See description under Neural Science.
Behavioral and Integrative Neuroscience
BIOL-UA 202 Formerly Physiological Psychology II (BIOL-UA 40). Identical to NEURL-UA 202, PSYCH-UA 52. Prerequisites: PSYCH-UA 1 and BIOL-UA 100. Rubin. Offered in the spring. 4 or 5 points.
See description under Neural Science.
Developmental Neurobiology
BIOL-UA 303 Identical to NEURL-UA 303. Prerequisite: BIOL-UA 100. Sanes. Offered in the fall. 4 points.
See description under Neural Science.
Neurobiology: Genes, Neurons, and Behavior
BIOL-UA 310 Prerequisites: BIOL-UA 11, BIOL-UA 13, or BIOL-UA 9011; BIOL-UA 12, BIOL-UA 14, or
BIOL-UA 9012; BIOL-UA 21 is highly recommended. Blau. Offered every
other summer. 4 points.
Genetics is
now widely used to understand the nervous system. This course begins with an
introduction to neuronal function and communication and then turns to a study
of how neurons function in sensory perception (e.g., olfaction) and behavior
(e.g., circadian rhythms). In these, the course highlights the role of genetics
in identifying key genes and in manipulating specific neurons to understand
their function by introducing classic papers from the primary literature.

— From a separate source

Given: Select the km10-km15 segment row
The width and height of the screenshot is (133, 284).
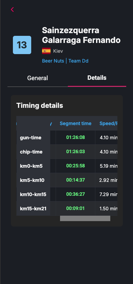Looking at the screenshot, I should [67, 194].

Students also learn how to design novel experiments that build on these papers.
The course concludes with examples of human nervous system pathologies with
genetic bases.
Current Topics in Earth System Science: Mass Extinctions, Geologic Processes, and Evolution
BIOL-UA 332 Cross-listed as ENVST-UA 332. Prerequisites: ENVST-UA 200 or ENVST-UA 210, and permission of the instructor. Rampino. Offered in the spring. 4 points.
Scientific discovery is an ongoing process, and important new findings relevant to earth system science—the science of the earth as an integrated system of life, atmo-sphere, soil, oceans, and rock, including earth history—are continually reported in scientific journals. For each new scientific discovery, students read, discuss, and report on original recent journal articles and also articles that take conflicting views or that review the subject matter as already known. The goal is to give students an understanding for the dynamic nature of scientific knowledge and a deeper understanding of current questions in earth system science.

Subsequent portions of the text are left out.